As a short story and novel dabbler, I often wonder how my voice can come through in some sections of a story and then totally fall flat in others. Am I not being true to myself? Am I not tapping into the muse? Are the writing gods forsaking me? What other myths can I use to convince myself there is an easy track to developing my own voice as a writer? For this post, I am going to look at what is typically recommended for writers to develop a distinctive writing voice.
Developing Your Voice as a Writer
Before we get there, we should get a concrete sense of what writing voice is in a theoretical sense. In so many ways, you want to be able to engage with the text you are writing by developing languages associated with that style of writing. Through that, you come up with a specialized language and then a more universal and specific language. In other words, know your genre and know your tone. If you can lock down the language associated with a particular topic, then your voice becomes apparent.
Yet, we can go even farther than that and explore a few traditional methods of developing voice. There are a few main recommendations I see often, and they fall into two categories:
- Emulation
- Immersion
Emulation
Emulation is the focus of writing using the style of an author you like each time you sit down to write with the sole purpose of taking the things you enjoy from their style. An example of this would be your 13-year-old self sitting at a desk and trying to write a pulp story because you think the author’s diction and syntax is interesting.

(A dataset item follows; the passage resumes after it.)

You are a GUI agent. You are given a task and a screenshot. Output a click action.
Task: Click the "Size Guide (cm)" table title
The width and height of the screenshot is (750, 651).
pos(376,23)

By doing this, you are practicing another author’s tone in order to perfect your own. Allegedly, Hunter S. Thompson engaged with this sort of writing technique by emulating Faulkner.
Another example would be a musician listening to a record and playing the music back. Eventually, the idea is that the musician (or writer in this case) will adopt the nuances of the person they are emulating. Then, that will mesh with an existing skill set (or other emulations) to create a new style of writing wholly original to the author.
Other writers have talked about this very thing.
Immersion
Immersion is literally just a writer focusing on a style and in a genre for a sustained amount of time until a style grows from trial and error. That is, if you read and write in sci-fi for long enough, you will adopt a style that is beneficial to explain science fiction ideas or that adopts a voice you are comfortable with.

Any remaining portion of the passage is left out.